If optionality matters, the recipe is consistent: ship a plain container, externalize config, prefer portable substrates (Kubernetes, managed Kafka, PostgreSQL) over provider-specific SDKs in your core code, isolate any unavoidable cloud calls behind a small interface, and instrument with OpenTelemetry. You’ll give up a little convenience versus going all-in on one provider’s managed services, but you keep the freedom to negotiate, migrate, or run multi-cloud.

Takeaways

Both AWS and Azure are first-class homes for enterprise Spring Boot. Default to serverless containers (Fargate / Container Apps), step up to EKS/AKS when Kubernetes earns it, externalize config and secrets, authenticate workloads with IAM roles or managed identities (never static keys), and keep observability portable with OpenTelemetry. Then let the decision be driven by your organization’s identity, contracts, and skills — because that, far more than the framework, is what determines which cloud you’ll run well.

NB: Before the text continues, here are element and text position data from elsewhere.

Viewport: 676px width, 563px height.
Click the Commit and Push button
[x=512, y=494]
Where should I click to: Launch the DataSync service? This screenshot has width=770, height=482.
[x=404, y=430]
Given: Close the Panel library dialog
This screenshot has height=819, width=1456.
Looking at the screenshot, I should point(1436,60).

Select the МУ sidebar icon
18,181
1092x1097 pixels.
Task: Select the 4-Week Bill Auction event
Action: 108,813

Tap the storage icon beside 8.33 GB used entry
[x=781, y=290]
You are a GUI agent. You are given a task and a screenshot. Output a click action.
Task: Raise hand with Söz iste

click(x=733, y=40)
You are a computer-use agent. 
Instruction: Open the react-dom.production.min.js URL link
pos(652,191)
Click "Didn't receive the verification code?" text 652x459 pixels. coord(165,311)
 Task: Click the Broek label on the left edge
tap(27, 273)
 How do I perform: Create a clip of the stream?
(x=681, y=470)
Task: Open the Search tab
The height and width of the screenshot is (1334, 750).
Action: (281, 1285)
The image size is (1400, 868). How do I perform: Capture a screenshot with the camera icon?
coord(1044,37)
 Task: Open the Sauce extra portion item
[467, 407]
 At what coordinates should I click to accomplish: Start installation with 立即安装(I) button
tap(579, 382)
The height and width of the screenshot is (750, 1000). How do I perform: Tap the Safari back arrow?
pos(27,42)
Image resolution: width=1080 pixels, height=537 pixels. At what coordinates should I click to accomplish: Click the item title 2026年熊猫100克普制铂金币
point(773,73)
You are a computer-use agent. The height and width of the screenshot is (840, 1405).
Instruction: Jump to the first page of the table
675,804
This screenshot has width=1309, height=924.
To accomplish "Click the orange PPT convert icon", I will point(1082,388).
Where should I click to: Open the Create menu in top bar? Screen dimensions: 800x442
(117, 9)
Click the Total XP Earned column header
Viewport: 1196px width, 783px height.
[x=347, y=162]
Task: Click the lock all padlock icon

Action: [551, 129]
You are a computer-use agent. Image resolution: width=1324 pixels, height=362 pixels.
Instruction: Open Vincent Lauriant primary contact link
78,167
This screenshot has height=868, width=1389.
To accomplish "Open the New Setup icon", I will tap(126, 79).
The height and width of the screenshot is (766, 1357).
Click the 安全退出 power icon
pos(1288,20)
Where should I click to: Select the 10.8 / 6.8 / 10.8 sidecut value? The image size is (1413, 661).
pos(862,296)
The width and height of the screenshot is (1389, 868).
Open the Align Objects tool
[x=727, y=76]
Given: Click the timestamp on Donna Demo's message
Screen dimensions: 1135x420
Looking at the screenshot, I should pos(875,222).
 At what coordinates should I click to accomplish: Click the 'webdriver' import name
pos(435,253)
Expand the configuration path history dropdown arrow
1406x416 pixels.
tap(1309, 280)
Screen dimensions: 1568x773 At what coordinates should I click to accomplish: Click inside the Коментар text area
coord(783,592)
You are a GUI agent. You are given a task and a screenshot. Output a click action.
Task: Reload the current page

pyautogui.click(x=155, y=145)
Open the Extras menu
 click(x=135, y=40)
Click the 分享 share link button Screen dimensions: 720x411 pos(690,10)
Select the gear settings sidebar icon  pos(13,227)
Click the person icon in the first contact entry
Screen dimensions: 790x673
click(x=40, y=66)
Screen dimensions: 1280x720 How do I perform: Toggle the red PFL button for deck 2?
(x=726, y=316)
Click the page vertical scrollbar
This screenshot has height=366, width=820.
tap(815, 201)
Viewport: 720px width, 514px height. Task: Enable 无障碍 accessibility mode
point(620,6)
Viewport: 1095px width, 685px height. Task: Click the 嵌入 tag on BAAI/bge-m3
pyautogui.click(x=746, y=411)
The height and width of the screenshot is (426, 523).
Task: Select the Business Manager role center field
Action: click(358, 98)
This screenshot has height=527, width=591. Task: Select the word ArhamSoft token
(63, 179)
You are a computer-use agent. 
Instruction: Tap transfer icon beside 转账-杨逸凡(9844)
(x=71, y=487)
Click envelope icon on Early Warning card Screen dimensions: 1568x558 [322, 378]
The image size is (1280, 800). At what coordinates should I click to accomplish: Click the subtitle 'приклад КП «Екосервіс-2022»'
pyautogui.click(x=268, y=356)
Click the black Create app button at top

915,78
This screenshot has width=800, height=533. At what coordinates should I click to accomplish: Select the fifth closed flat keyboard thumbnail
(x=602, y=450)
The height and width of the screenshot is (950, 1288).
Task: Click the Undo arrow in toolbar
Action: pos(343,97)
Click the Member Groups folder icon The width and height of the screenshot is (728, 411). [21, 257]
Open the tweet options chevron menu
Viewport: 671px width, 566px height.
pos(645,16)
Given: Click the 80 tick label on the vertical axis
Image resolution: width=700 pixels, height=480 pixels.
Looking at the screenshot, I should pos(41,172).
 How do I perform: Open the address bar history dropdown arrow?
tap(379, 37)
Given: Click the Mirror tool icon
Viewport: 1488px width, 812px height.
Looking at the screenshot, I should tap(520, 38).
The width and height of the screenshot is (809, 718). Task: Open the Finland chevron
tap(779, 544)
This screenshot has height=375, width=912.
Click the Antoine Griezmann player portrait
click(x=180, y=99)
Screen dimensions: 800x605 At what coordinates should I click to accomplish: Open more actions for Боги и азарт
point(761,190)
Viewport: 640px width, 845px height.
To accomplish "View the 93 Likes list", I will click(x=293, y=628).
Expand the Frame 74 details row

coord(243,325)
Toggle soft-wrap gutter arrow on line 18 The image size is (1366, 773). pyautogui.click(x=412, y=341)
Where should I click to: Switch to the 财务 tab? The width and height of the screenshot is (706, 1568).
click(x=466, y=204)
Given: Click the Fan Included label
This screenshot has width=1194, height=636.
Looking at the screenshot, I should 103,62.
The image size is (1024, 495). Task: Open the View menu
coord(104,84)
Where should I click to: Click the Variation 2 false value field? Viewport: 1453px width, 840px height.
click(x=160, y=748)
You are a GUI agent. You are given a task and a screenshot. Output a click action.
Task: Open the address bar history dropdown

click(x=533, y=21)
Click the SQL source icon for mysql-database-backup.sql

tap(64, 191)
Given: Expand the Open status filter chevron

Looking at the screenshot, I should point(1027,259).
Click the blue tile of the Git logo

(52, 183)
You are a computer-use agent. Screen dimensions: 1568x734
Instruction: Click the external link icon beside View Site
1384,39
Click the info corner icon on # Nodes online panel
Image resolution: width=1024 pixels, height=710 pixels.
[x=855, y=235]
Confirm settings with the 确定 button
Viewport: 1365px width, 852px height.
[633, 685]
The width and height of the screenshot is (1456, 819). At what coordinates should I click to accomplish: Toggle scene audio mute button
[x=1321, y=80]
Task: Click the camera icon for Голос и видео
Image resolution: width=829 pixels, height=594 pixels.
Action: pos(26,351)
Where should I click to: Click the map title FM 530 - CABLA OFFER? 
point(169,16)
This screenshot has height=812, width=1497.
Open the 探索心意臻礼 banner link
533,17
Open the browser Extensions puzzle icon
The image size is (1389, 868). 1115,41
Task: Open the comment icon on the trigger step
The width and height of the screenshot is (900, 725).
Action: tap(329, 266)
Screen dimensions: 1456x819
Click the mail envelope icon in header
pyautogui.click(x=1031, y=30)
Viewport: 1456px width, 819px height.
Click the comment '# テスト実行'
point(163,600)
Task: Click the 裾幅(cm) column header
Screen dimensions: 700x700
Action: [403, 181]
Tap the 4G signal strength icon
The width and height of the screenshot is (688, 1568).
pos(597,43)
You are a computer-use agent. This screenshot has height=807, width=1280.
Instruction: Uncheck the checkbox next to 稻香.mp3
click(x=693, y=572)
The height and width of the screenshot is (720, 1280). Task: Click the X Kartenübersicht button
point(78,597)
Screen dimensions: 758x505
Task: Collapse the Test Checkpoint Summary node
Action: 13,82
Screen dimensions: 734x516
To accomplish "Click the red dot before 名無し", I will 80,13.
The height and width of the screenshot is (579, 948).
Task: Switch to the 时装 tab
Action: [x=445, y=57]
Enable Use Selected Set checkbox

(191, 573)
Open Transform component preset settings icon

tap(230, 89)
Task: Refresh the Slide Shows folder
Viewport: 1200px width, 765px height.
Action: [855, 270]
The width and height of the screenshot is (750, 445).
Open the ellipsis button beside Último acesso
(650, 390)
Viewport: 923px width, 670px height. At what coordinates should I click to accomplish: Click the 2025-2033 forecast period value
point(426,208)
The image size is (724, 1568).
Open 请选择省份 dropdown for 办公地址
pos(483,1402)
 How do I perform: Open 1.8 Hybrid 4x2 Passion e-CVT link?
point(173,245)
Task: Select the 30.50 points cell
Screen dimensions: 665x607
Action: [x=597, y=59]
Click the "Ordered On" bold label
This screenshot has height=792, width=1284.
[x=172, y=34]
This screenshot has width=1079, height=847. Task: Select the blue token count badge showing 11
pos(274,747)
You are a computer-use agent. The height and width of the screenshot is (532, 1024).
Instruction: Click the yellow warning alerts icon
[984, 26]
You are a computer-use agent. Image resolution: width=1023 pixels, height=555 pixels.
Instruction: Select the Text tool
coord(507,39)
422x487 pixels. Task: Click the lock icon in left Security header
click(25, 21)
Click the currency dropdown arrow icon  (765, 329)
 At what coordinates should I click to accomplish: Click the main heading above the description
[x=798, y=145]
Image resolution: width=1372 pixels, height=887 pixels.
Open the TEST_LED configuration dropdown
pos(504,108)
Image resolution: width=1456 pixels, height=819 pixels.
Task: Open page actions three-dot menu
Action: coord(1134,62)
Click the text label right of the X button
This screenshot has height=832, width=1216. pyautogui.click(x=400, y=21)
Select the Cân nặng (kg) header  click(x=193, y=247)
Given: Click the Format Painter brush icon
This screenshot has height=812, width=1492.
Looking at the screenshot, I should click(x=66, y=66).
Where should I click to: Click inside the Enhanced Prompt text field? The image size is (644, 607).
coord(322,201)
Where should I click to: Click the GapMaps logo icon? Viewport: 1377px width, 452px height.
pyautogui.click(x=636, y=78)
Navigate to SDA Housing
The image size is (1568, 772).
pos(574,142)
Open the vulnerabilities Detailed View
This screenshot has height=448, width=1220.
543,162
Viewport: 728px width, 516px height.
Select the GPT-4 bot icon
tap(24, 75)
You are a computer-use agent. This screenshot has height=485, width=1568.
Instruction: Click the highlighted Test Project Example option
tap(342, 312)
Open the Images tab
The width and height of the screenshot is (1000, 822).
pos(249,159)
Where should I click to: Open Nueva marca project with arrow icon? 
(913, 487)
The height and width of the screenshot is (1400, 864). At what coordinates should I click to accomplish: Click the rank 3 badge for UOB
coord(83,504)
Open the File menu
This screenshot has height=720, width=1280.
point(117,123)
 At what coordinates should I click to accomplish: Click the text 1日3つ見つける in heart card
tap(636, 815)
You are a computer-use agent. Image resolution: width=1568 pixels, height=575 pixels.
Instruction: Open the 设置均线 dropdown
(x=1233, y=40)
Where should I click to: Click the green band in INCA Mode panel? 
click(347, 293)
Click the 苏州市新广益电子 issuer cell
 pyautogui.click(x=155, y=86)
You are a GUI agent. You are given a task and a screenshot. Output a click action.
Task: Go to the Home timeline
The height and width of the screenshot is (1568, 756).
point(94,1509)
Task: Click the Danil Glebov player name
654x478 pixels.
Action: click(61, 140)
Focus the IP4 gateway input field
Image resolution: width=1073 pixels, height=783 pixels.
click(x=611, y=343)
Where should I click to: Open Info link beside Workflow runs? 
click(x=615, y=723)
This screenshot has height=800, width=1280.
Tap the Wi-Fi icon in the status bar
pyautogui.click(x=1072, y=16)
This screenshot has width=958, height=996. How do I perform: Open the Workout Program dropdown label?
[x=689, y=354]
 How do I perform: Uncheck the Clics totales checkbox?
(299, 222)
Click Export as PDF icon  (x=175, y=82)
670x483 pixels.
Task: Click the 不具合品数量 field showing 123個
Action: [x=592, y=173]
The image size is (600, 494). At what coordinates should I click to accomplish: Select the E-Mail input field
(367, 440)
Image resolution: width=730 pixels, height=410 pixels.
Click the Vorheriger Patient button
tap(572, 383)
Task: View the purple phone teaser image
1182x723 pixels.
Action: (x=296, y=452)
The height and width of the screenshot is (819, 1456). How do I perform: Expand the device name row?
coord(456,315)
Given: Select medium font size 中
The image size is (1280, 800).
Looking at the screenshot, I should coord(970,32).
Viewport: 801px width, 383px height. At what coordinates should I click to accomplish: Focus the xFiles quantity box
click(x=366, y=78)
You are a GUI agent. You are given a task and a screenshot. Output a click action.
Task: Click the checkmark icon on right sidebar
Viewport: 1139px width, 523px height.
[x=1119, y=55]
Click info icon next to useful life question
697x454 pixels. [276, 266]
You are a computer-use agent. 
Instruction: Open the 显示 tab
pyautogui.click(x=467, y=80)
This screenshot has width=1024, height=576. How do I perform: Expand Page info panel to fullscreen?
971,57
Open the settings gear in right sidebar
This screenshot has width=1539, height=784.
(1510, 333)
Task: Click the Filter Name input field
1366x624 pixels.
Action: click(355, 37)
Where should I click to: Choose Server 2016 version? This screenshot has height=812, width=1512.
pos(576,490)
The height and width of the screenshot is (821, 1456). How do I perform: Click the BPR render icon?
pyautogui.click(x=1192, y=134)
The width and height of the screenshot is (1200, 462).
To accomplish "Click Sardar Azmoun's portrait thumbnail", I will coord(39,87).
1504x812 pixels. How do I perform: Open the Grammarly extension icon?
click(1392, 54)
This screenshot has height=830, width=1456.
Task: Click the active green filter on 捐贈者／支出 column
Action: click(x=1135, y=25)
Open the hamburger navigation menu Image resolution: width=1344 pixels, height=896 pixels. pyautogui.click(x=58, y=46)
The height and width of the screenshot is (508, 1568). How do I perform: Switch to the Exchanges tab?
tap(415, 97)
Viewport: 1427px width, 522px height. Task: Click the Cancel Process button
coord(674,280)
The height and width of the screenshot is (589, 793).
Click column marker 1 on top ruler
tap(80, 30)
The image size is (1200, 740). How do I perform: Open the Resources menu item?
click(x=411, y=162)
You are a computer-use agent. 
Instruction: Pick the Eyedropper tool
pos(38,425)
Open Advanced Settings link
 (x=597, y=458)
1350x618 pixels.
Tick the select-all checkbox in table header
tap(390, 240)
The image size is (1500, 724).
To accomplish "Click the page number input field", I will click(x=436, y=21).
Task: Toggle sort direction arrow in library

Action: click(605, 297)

Frequently asked questions

Is AWS or Azure better for Spring Boot microservices?
Both run Spring Boot well; the choice usually follows your org’s existing identity, contracts, and skills rather than the framework. AWS has the broader service catalog and largest market share; Azure integrates tightly with Microsoft identity (Entra ID) and enterprise agreements common in Fortune 500s.

What is the simplest way to deploy a containerized Java service on each cloud?
On AWS, ECS on Fargate (serverless containers) is the lowest-operational-overhead option; on Azure, Container Apps plays the same role. Both let you run a Spring Boot container without managing a Kubernetes control plane.